Q&A: how do you prep for a usability study?

When I mentioned that I was going into the lab to do a usability study, I got a mail asking:

How do you prepare for a usability study?  What materials do you produce?

In this case, I got a request from the Zimbra team to help them understand the behavior of their users.  I met with the team a few times to understand their needs, and then prepared a research plan.  For this study, the research plan was a single page.  It contained the research questions and how I planned to answer them, as well as a discussion of the type of users that I will recruit to help us answer these questions.  Once the team bought off on the research plan, I got down to the real work.

First, I produced a draft of the task list.  The task list is the list of stuff that I’m going to ask my participants to do in the study.  Creating a task list is at least as much art as it is science.  You have to create tasks that feel natural and appropriate for the environment that you’re studying, and you have to avoid leading language.  In the case of Zimbra, this isn’t exactly easy.  I was interested in several scenarios in the calendar, but here are some words that I can’t use in a task list: meeting, appointment, event, recurring, repeating.  How do I tell a participant to create a meeting without actually telling them a word that they’ll see on the screen as they do the task?

The task list had several iterations.  I iterated on it a couple of times by myself.  Once I felt like I had a good draft, I sent it to the Zimbra team to ensure that I wasn’t missing something that we wanted to study.  I met with my fellow researchers to ask them for feedback on it.  I did a pilot study to check for time and flow (more on that in a minute).  All of this got incorporated into the final task list.  For this study, I ended up doing three major revisions of the task list from my first draft through to the final document that I used in the study.

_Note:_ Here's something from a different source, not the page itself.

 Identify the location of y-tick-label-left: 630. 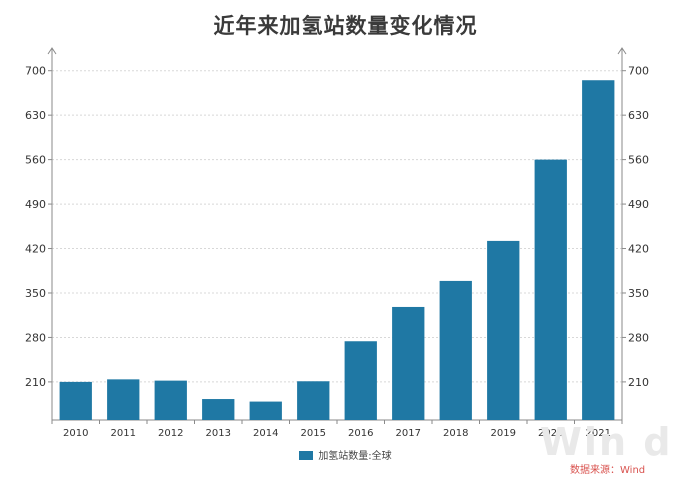
(36, 116).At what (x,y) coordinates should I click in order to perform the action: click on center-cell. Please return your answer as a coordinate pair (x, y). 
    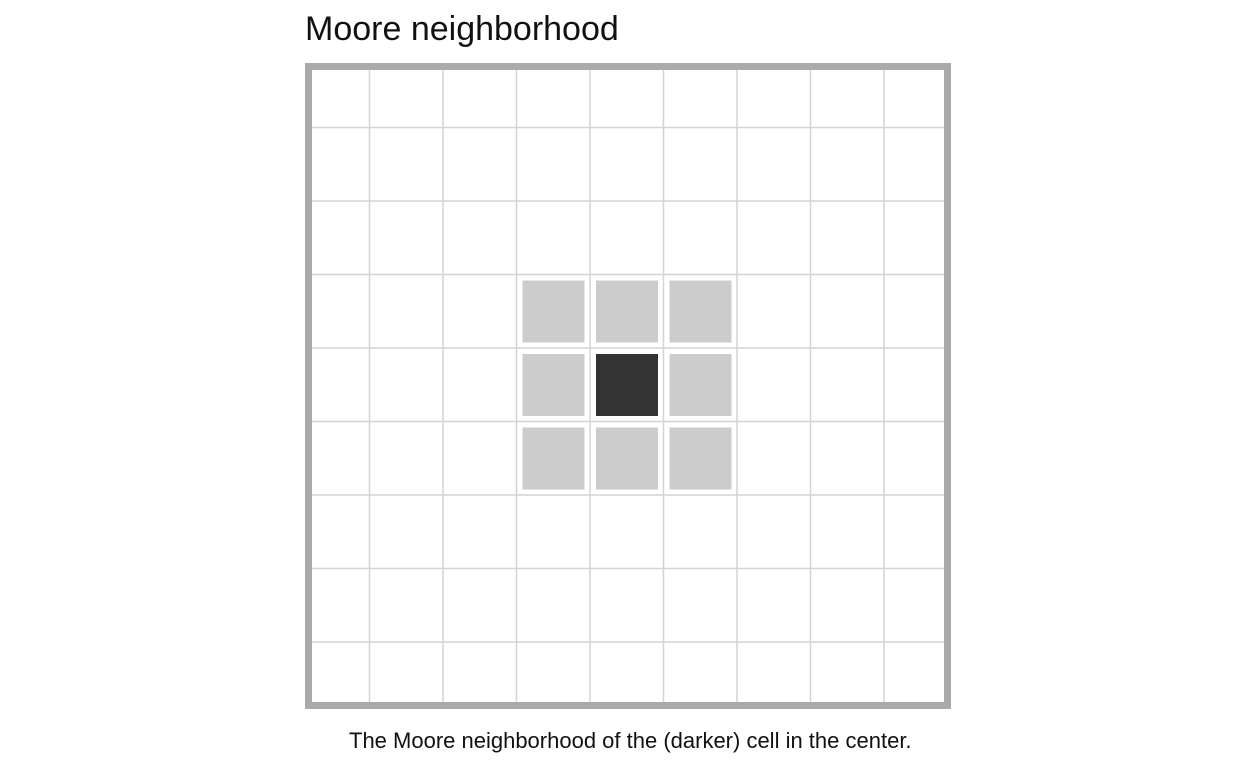
    Looking at the image, I should click on (627, 385).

The task list turned into the moderator script.  The moderator script is a superset of the task list, and it covers everything that I say during the study.  It also notes the different ways that a participant could complete the given task.  Having this information immediately at hand helps me to follow what the participant is doing during the study.  It also makes it easy as I’m taking notes, since I can just jot down that the participant took Path A through the interface.

Then there’s a bunch of ephemera associated with simply running the test.  I use a checklist between participants to make sure that I get the testing environment set up correctly for each person.  I’ve got an end-of-day checklist too, which reminds me to do things like print off any needed materials for the next day’s participants, ping those participants to remind them what time they’re scheduled to come visit my lab, and send any schedule updates to the team.  For my own note-taking purposes, I create a Word document for each participant, which contains all of the notes that I take during that participant’s session.

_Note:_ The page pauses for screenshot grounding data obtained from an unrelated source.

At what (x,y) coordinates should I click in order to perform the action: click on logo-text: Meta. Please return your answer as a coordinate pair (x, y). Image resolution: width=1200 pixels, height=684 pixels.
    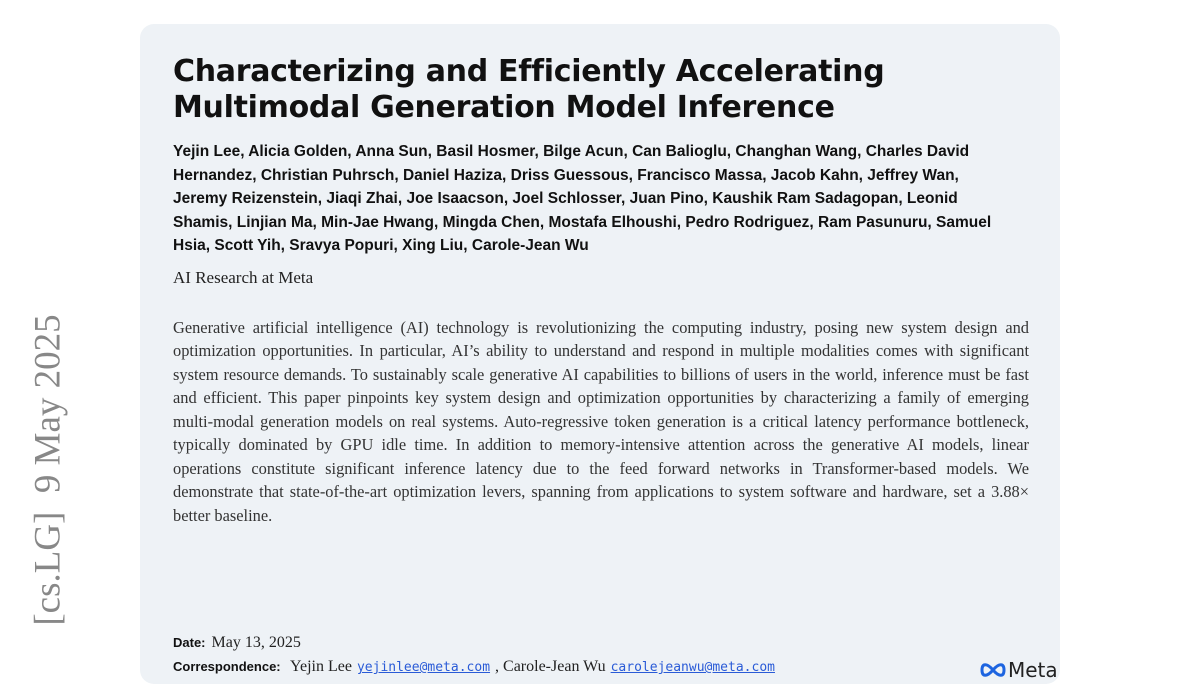
    Looking at the image, I should click on (1033, 670).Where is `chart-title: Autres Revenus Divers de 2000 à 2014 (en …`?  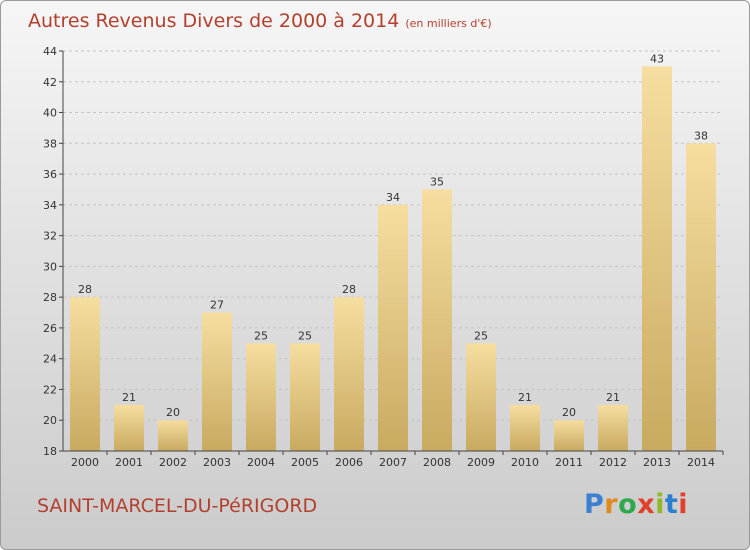
chart-title: Autres Revenus Divers de 2000 à 2014 (en … is located at coordinates (260, 21).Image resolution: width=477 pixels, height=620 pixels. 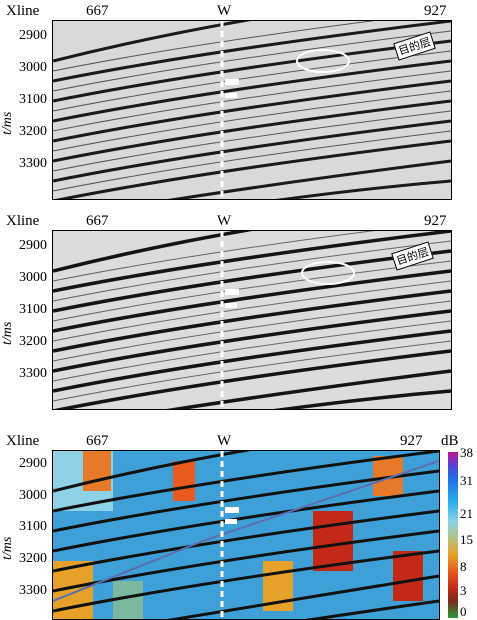 What do you see at coordinates (466, 514) in the screenshot?
I see `colorbar-tick: 21` at bounding box center [466, 514].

I also have an observer survey.  I ask any member of the team who comes in to observe a participant to note their top three observations during the study.  This helps me if I miss something.  It also allows me to see the study through the eyes of someone who isn’t necessarily well-versed in a usability study.  Their comments often help me to craft the report of research results afterwards because I have some additional insight into how they see both their application and their users.

I always do a pilot study before I actually begin the study.  If I’m running the study on live code that isn’t going to change during the study, then I do this the day before the study is to begin.  If I’m using a prototype (paper, Flash, Flex, whatever), then I do it a few days before the study is set to begin.  This pilot allows me to make sure that the testing environment is working properly, the study flows properly, and everything fits into the allotted time.  I always uncover one problem during the pilot study.  It never fails.  If it’s live code, then the issue is usually just with my task list, which I can update quickly.  If it’s a prototype, then an issue in the prototype usually takes a little bit more time to fix, which is why I do the pilot earlier to accommodate for that.

Then I conduct the study, which is the easiest part of this.  During the study, I don’t do much other than collect data.  I save that all for what happens after the study, which is probably a blog post on its own (if there’s any interest, that is).